- _Extrait fourni_
L’agence internationale de l’énergie annonce une nouvelle hausse des émissions mondiales de CO2 et de méthane due à l’énergie en 2022. Les émissions restent sur « une trajectoire de croissance insoutenable« , appelant à des « actions plus fortes pour accélérer la transition », partage l’agence.
En janvier, le service Copernicus de l’Union européenne sur le changement climatique relevait que les concentrations atmosphériques en méthane et dioxyde de carbone avaient atteint de nouveaux records en 2022. Ce jeudi 2 mars, l’agence internationale de l’énergie (AIE) nous révèle dans un nouveau rapport que les émissions mondiales de CO2 liées à l’énergie ont atteint « un nouveau record de plus » en 2022.
Par rapport à 2021, les émissions de CO2 ont augmenté de 321 millions de tonnes (Mt) , soit +0,9%, annonce l’AIE. Elles atteignent ainsi plus de 36,8 milliards de tonnes. Lorsqu’on y ajoute les émissions de méthane et de protoxyde d’azote liées à l’énergie, la hausse s’élève à 1 % pour atteindre un niveau record de 41,3 milliards de tonnes de CO2-équivalent (Gt de CO2-eq).
Les émissions de CO2 provenant de la combustion d’énergie et des processus industriels ont ainsi représenté 89 % des émissions de gaz à effet de serre liées à l’énergie en 2022. Malgré les prix élevés du gaz naturel, les émissions de méthane provenant de la combustion de l’énergie, des fuites, du torchage et de la mise à l’air représentent 10 % des émissions de CO2-eq associées au secteur de l’énergie, principalement en raison des opérations pétrolières et gazières.
Une hausse des émissions plus faible que prévue
Les analystes scrutent avec intérêt ces émissions qui représentent plus des trois quarts du total des émissions mondiales de gaz à effet de serre et servent d’indicateur à la réussite de la transition énergétique. Cette année, la hausse des émissions est décorrélée de la croissance économique mondiale (+3,2%), précise l’AIE. En 2021, les émissions avaient bondi de plus de 6% suite à un recul inédit de 5,8% en 2020.
Le dernier rapport du GIEC souligne l’importance d’inverser la courbe mondiale des émissions de gaz à effet de serre d’ici 2025 pour limiter la hausse des températures à 1,5°C à la fin du siècle. Même si l’AIE constate une hausse des émissions moins forte que prévue, dans un contexte de crise énergétique, elle souligne que les émissions restent sur « une trajectoire de croissance insoutenable ». Elle appelle ainsi à des « actions plus fortes pour accélérer la transition vers une énergie propre et mettre le monde sur la voie de la réalisation de ses objectifs énergétiques et climatiques« .

- _Complétez ce qui suit_
[a] Recopiez fidèlement, dans l'article sur les émissions mondiales liées à l'énergie, le passage allant de « Une hausse des émissions plus » jusqu'à « 5,8% en 2020. ».
[b] Poursuivez, s'il vous plaît, l'article sur les émissions mondiales liées à l'énergie à partir de sa dernière phrase.

- _Données fournies_
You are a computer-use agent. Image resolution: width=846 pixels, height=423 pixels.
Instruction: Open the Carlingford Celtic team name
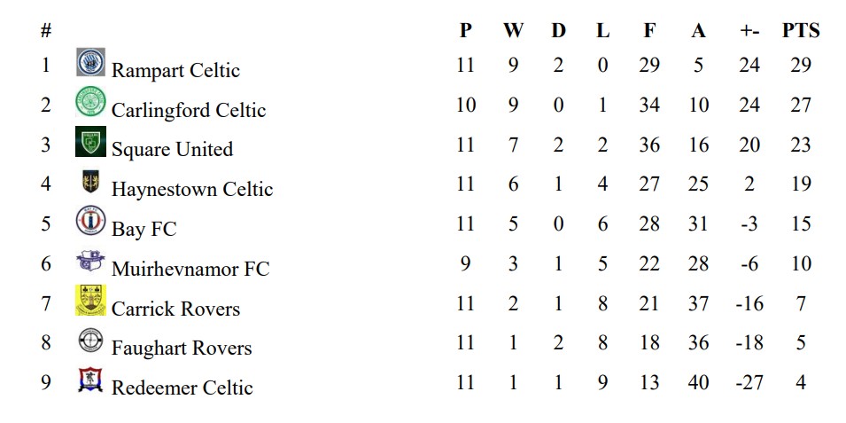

- _Réponses par consigne_
[a]
Une hausse des émissions plus faible que prévue
Les analystes scrutent avec intérêt ces émissions qui représentent plus des trois quarts du total des émissions mondiales de gaz à effet de serre et servent d’indicateur à la réussite de la transition énergétique. Cette année, la hausse des émissions est décorrélée de la croissance économique mondiale (+3,2%), précise l’AIE. En 2021, les émissions avaient bondi de plus de 6% suite à un recul inédit de 5,8% en 2020.

[b]
Alors qu’il faudrait fortement réduire le recours aux énergies fossiles, les émissions liées au pétrole et au charbon ont respectivement augmenté de 268 Mt (+2,5%) et de 243 Mt (+1,6%), contrebalançant largement la baisse de 118 Mt (-1,6%) des émissions liées au gaz. Environ la moitié de l’augmentation des émissions dues au pétrole provient du rebond de l’aviation qui revient à 80% de son niveau de 2019, après le creux pandémique. « Les compagnies internationales et nationales du secteur des énergies fossiles engrangent des revenus records et doivent prendre leur part de responsabilité, en cohérence avec leurs engagements publics à l’égard du climat, souligne Fatih Birol. Elles doivent revoir leurs stratégies dans le sens d’une réduction réelle de leurs émissions. »
L’indispensable rôle des énergies renouvelables
L’agence reconnait que la situation aurait pu être bien pires dans le contexte actuel. « Le risque d’une croissance débridée des émissions en raison du recours accru au charbon dans le contexte de crise énergétique, ne s’est pas matérialisé, l’essor des énergies solaire et éolienne, des voitures électriques, de l’efficacité énergétique et d’autres facteurs ayant freiné la montée du CO2″, avance l’AIE.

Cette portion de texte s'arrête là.